### TRY IT
Find all the lines in the entries below that hold the word "menu" and copy them.

### RECORDS SHOWN

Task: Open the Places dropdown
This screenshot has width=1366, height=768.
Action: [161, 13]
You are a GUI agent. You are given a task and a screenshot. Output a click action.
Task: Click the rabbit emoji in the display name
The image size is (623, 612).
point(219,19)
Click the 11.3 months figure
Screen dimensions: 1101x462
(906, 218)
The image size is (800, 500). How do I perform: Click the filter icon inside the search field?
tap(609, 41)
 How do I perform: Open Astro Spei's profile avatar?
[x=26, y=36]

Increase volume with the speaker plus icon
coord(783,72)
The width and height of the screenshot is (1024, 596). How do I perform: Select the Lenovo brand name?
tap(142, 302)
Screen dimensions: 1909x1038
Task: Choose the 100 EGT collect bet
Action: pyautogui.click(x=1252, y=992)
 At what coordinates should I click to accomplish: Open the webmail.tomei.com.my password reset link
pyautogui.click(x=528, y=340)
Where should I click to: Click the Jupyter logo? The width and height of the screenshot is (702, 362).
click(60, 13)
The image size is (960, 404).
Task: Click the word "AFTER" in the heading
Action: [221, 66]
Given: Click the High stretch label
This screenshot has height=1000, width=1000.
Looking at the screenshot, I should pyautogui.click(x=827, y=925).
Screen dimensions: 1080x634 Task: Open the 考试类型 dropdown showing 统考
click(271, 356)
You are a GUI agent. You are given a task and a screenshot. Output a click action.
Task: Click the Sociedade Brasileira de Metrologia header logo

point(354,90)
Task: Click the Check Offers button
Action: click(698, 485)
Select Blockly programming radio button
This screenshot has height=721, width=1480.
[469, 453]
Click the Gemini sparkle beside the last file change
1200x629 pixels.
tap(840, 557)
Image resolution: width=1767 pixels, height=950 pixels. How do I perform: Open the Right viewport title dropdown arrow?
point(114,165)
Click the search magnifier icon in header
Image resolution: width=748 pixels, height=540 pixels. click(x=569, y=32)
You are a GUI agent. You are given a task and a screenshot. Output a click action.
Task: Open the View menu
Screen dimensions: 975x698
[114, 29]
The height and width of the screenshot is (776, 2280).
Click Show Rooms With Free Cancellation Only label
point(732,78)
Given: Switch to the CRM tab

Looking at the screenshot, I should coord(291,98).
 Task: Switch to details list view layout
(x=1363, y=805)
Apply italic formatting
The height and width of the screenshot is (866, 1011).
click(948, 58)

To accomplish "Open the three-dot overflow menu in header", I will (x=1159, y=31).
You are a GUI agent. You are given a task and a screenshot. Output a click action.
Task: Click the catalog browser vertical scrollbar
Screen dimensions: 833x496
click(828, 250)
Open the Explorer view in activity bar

### RESPONSE TO THE EXERCISE
Task: Open the View menu
To accomplish "Open the three-dot overflow menu in header", I will (x=1159, y=31).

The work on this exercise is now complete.